Read “A practical approach to building a network CI/CD pipeline” to learn how to embed your test suite in an automation pipeline.

Closing the loop on testing network changes

2021-05-26T00:00:00+00:00

“..the best way to guard against error is to design systems with layered and overlapping defenses … like slices of Swiss cheese being layered on top of one another until there were no holes you could see through” - from The Premonition, Michael Lewis

This post was co-authored by Dinesh Dutt and Ratul Mahajan. It was also posted on Medium and The Elegant Network.

Network changes, such as adding a rack, adding a VLAN or a BGP peer or upgrading the OS, can easily cause an outage and materially impact your business. Rigorous testing is key to minimizing the chances of change-induced outages. A central tenet of such testing is test automation—a program should do the testing, not (error-prone) humans. Test automation should target all stages of the change process. Prior to deployment, it should test that the change is correct and that the network is ready for it. Post deployment, it should test that change was correctly deployed and had the intended impact. This “closed-loop test automation” makes the change process highly resilient and catches problems as early as possible.

But writing the code to automate network testing can be quite complicated. For instance, if you were adding a new leaf, prior to deploying your change, you may want to test that the IP addresses on the new leaf do not overlap with existing ones. So, you may write a script that mines addresses from configurations and then checks for uniqueness. Similarly, post deployment, you may want to test that all spines have the new prefix. So, you may write a script to fetch and process “show” data from all spines. Writing such scripts is fairly complex because you have to know the right commands, know how to extract the data (via textfsm or json queries), and so on. Sometimes, you have to combine information from multiple commands. And of course, this is different for every vendor, and in many cases, across different versions of the vendor. Your ability to automate network testing increases dramatically if you have tools that can take out much of the complexity. In this article, we cover two such open-source tools, Batfish and Suzieq, that help you easily automate closed-loop testing.

The three stages of closed-loop test automation

Closed-loop network testing has three stages:

Pre-approval testing: Before you schedule the planned change for a maintenance window, test that it is correct.
Deployment pre-testing: Before you deploy the change, test that the network is in a state where the change is safe to make. It is not uncommon that the current device state has drifted from what is assumed to have been configured.
Deployment post-testing: Right after you deploy the change to the network, test that the change produced the intended behavior.

The figure places these stages within a typical change workflow.

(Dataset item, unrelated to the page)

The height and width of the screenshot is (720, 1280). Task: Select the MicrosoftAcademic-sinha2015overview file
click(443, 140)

Pre-approval testing is done when you are designing and reviewing the change, and deployment pre- and post-testing is done during the maintenance window.

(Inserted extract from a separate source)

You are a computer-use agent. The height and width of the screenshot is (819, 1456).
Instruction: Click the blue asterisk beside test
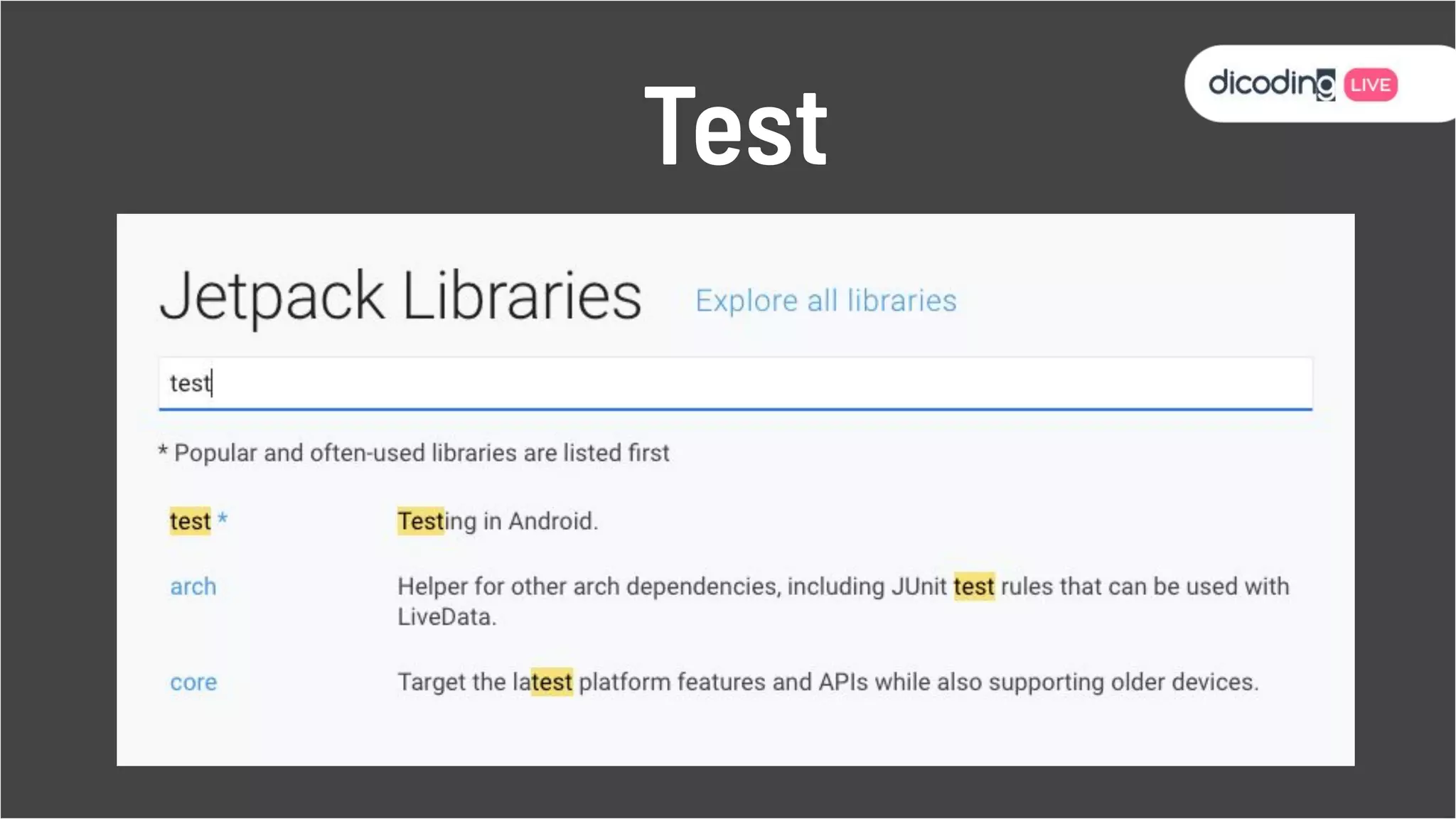point(223,519)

Experienced network engineers will recognize that the three stages map to how manual change validation happens today. Peer-reviews fill in for pre-approval testing, and running show commands before and after the change fill in for deployment pre- and post-tests. We show how you can automate such validation. To be clear, we are not claiming that automatic testing can or should completely supplant human judgement. Rather, automation and humans can work together to make network changes more efficient and robust. This hybrid mode is akin to software, where developers use both a battery of automatic tests and peer reviews, and information produced by automatic tests greatly assists human reviewers.

Tools of the trade

Let us first introduce the tools of the test automation trade that we’ll use.

Batfish

Batfish analyzes network configuration to validate that the behavior of individual devices and the network as a whole matches the user’s intent. It constructs a model of the devices (Cisco router, Arista router, Palo Alto firewall etc.) and uses the device configuration files to put the model in the state specified by the configuration. It can then use formal verification analysis to comprehensively answer questions such as whether a BGP session is up, if an IP address can communicate with another, and so on. Because of its reliance on only device config files, it is a simple yet powerful tool that doesn’t require you to run slow and expensive emulation tools such as GNS3, EVE-NG or Vagrant to validate network behavior.

Suzieq

Suzieq is the first open source multi-vendor network observability platform that gathers operational data about the network to answer complex questions about the health of the network. It enables both deep data collection and analysis. It can fetch all kinds of data from the network, including routing protocol state, interface state, network overlay state and packet forwarding table state. You can then easily perform sophisticated analysis of the collected data via either a GUI or CLI or programmatically. Using either a REST API or the native python interface, you can also write tests that assert that the network is behaving as you intended (e.g., is this interface up? is this route present?).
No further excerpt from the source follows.